Feature - Divide and conquer: distributed graphics rendering


 

A still from Nano Factor, a game-like toolkit designed to give junior high school students the opportunity to perform virtual experiments based on real-world micro and nano technologies.

Image courtesy of Nicoletta Adamo-Villani, Purdue

Rendering frames in a complex animation can tie up workstations for days or weeks. A two-minute animation at 30 frames per second will typically take over 100 hours to render on a single computer. Sharing the load among hundreds or even thousands of machines dramatically reduces a job’s run time—and the time required to complete a project.

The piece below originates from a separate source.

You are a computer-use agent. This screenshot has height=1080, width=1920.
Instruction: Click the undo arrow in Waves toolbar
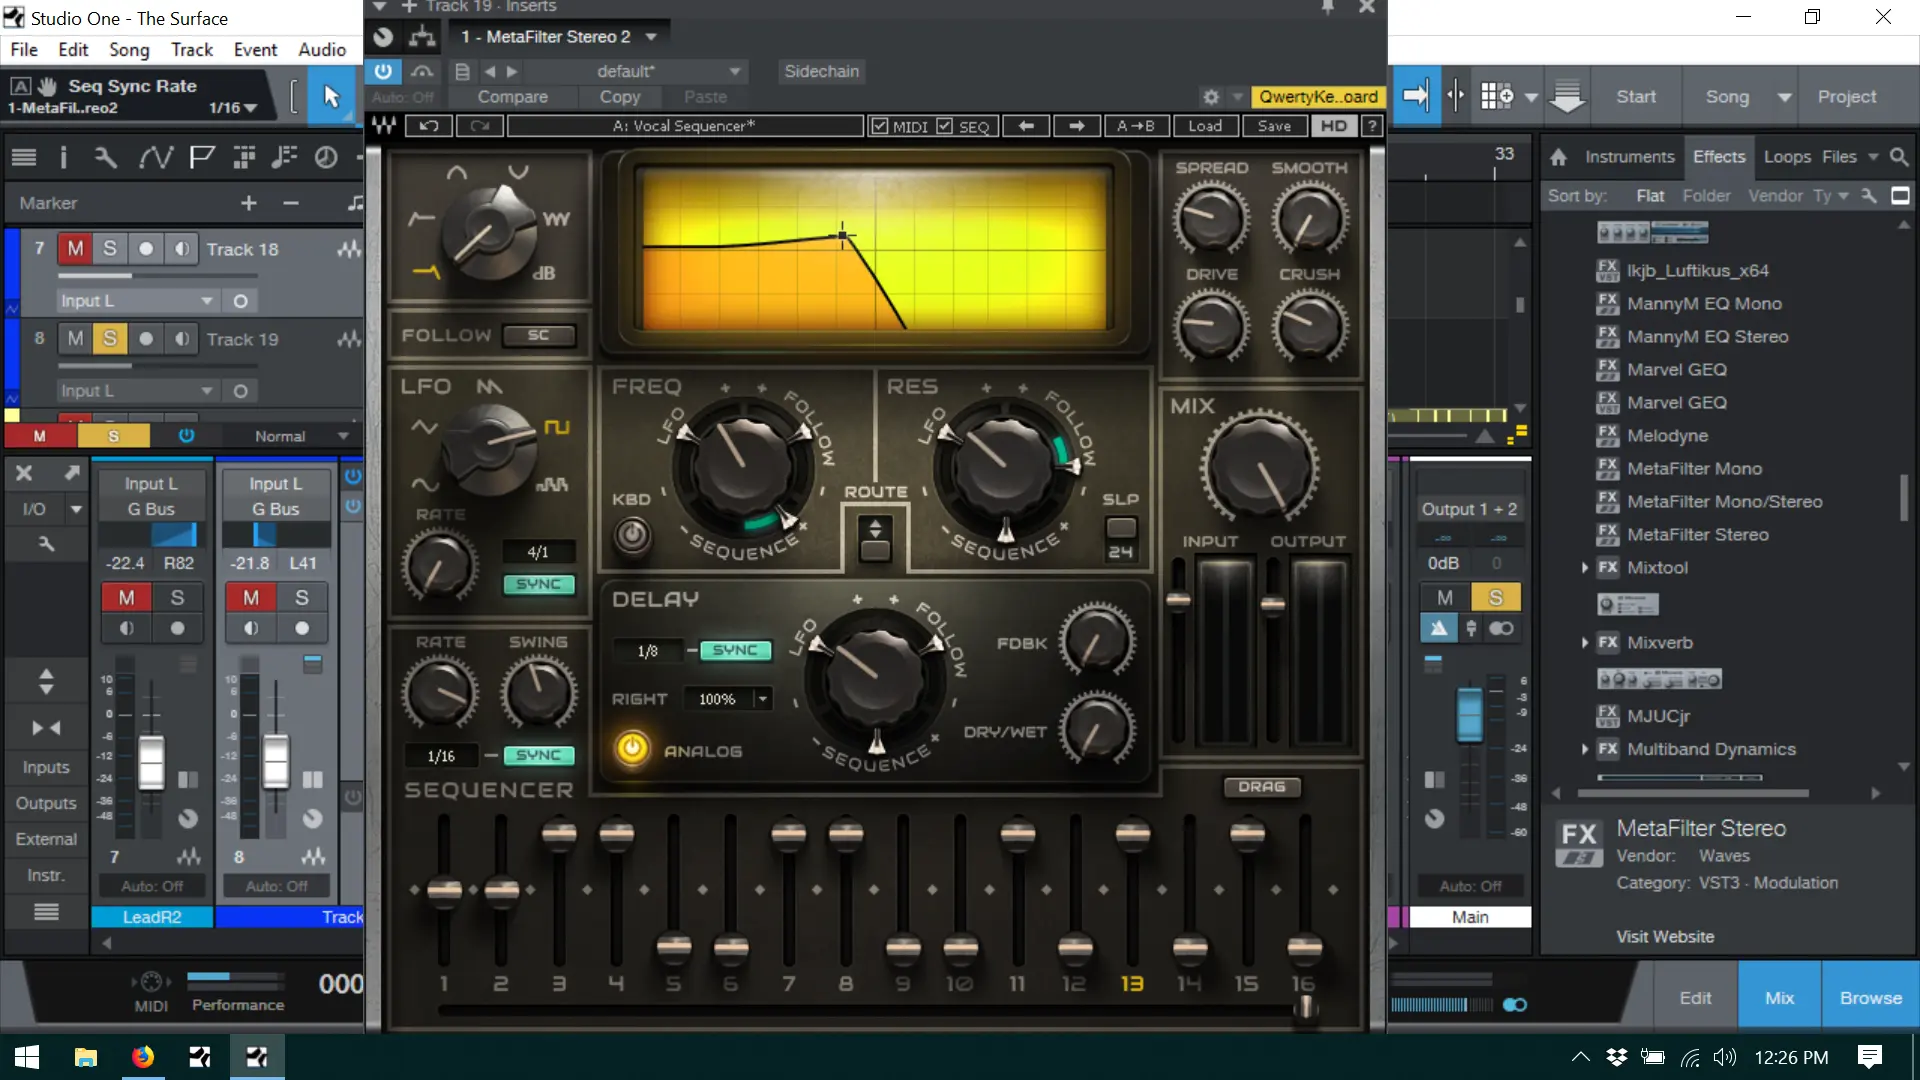coord(429,126)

Enter the Distributed Rendering Environment, or DRE, developed at Purdue University five years ago for computer graphics students. It draws on the Purdue Condor pool, a system for sharing unused computing time on more than 20,000 linked processors in computers at Purdue and its partner campuses. This pool is part of both the TeraGrid and the Open Science Grid.

DRE has become a staple in the courses from Purdue’s Computer Graphics Technology Department. It allows instructors to present students with more challenging assignments without fear of a bottleneck. The load sharing system lets scientists and animators refine what they're creating almost instantly.

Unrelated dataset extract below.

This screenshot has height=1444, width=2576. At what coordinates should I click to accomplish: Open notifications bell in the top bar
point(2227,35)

 “Now when you press the ‘Render’ button, you have a huge pool of resources out there,” said Gary Bertoline, professor of computer graphics and founding director of Purdue’s Envision Center for Data Perceptualization.  After getting it to work well within the partnering campuses, the team wanted to take it to a national level.

Recently Purdue revised DRE for TeraGrid use, creating TeraDRE.  While DRE runs inside the Purdue system, TeraDRE can run on any TeraGrid resource.

 A frame from a nearly 10-gigabit streaming scientific animation of a 90,000-atom cell structure from a bacterium. It shows the epsilon15 bacteriophage at a resolution of 4.5 angstroms. (An angstrom is 10-10 meters, a unit convenient for describing the sizes of atoms.)

Image courtesy of the Envision Center for Data Perceptualization at Purdue.  

DRE and TeraDRE work with popular 3-D modeling, animation, effects and rendering software such as Autodesk® Maya® and open source Blender. Laura Arns, Associate Director and Research Scientist at the Envision Center, said the list should continue to expand.

“Purdue is refining the system to make it more aware of connected computers with special graphics handling capability, so it can focus jobs on those automatically, where possible,” Arns said. The developers also want to make the interface easier for the more artistic, less computationally-oriented user.

Purdue Professor Nicoletta Adamo-Villani and her students use the DRE in computer graphics technology courses and are creating a highly graphical educational computer game in collaboration with Educate for Tomorrow (EforT) and its NanoWise Project. Called Nano Factor, the game is intended to teach junior high school students about micro and nano technologies.

“The advantage is always speed,” Adamo-Villani said. “It is great to have this DRE on campus.”